Hierarchical-exponential prior

PrioriTree allows users to specify an exponential prior on the average dispersal rate, \(\mu\); this exponential prior has a single hyperparameter, the exponential-rate parameter, \(\lambda\). The mean of this exponential prior is \({1 / \lambda}\), which we treat as a random variable to be estimated from the data. Specifically, we specify a Gamma hyperprior on \(\lambda\). The Gamma distribution has two parameters—\(\alpha\) and \(\beta\)—where the mean of the Gamma hyperprior is \(\alpha/\beta\) and the variance is \(\alpha/\beta^{2}\). This Gamma hyperprior on the exponential-rate parameter, \(\lambda\), is constrained such that \(\alpha = \beta\): this constraint ensures that the resulting hierarchical-exponential prior is proper (i.e., that it integrates to one, and so obeys the law of total probability). This hierarchical prior distribution is known as the \(K\) distribution (Jakeman and Pusey 1978).

Under this prior on the average dispersal rate, the prior distribution on the number of dispersal events (sensibly) scales with \(T\); i.e., the expected number of dispersal events increases with the duration of the biogeographic history.

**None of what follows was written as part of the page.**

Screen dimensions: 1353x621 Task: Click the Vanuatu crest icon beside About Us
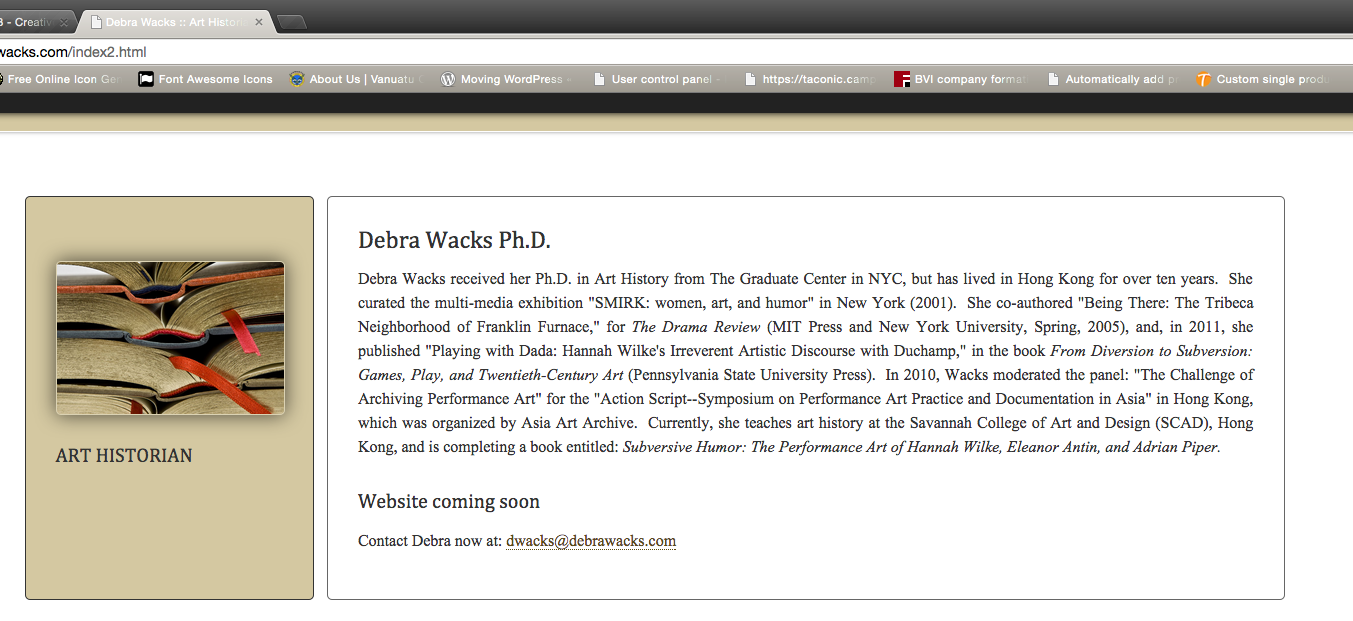297,79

PrioriTree allows users to simultaneously modify the shape/rate parameters. Note that the mean of this hierarchical prior is always one (i.e., independent of the value of the shape/rate parameter), but its variance scales inversely with the shape/rate parameter.

Empirical-exponential prior

Finally, we can specify an alternative exponential prior on the average dispersal rate, \(\mu\), that adopts an ‘empirical-Bayesian’ approach for specifying the hyperprior on the exponential-rate parameter, \(\lambda\). In Bayesian inference, we specify a prior distribution for a given parameter that reflects our beliefs about its parameter values before we evaluate our study data. Empirical-Bayesian inference, by contrast, effectively entails some ‘double dipping’ of the study data; that is, we first estimate the (hyper)parameters of our inference model from our study data, and then use those (hyper)parameter estimates to specify one or more of the corresponding (hyper)priors of our inference model.

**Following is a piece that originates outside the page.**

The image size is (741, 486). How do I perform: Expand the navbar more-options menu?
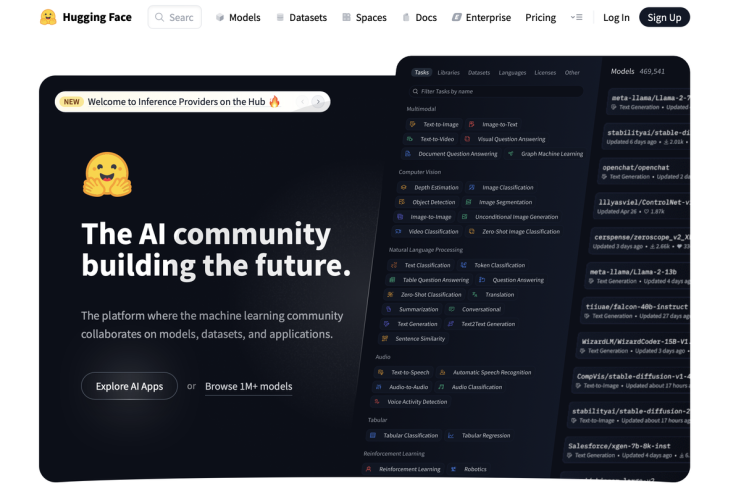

Our empirical-Bayesian approach for specifying the prior on the average dispersal rate, \(\mu\), involves computing the parsimony score (the minimum number of dispersal events) required to explain our observed geographic data (i.e., the distribution of areas across the tips of our study tree). This parsimony score represents a minimum bound on the true number of dispersal events in the biogeographic history that gave rise to our observations. We can therefore leverage these parsimony scores to inform our prior on \(\mu.\) Specifically, we specify a value for the hyperprior on the exponential-rate parameter, \(\lambda\), such that the resulting prior on the number of dispersal events is focused on values greater than the parsimony score.

By default, PrioriTree sets the parsimony score at the lower quartile (i.e., \(25\%\) quantile) of the prior distribution on the number of dispersal events. Users can adjust the mean of this resulting prior distribution (while using the parsimony score as a reference) according to their biological beliefs about the dispersal intensity.

References

Gao, Jiansi, Michael R May, Bruce Rannala, and Brian R Moore. 2022. “The Impact of Prior Misspecification on Bayesian Phylodynamic Inference of Biogeographic History.” bioRxiv.
Jakeman, E, and PN Pusey. 1978. Significance of K distributions in scattering experiments.” Physical Review Letters 40 (9): 546.
Lemey, Philippe, Andrew Rambaut, Alexei J Drummond, and Marc A Suchard. 2009. “Bayesian Phylogeography Finds Its Roots.” PLoS Computational Biology 5 (9): e1000520.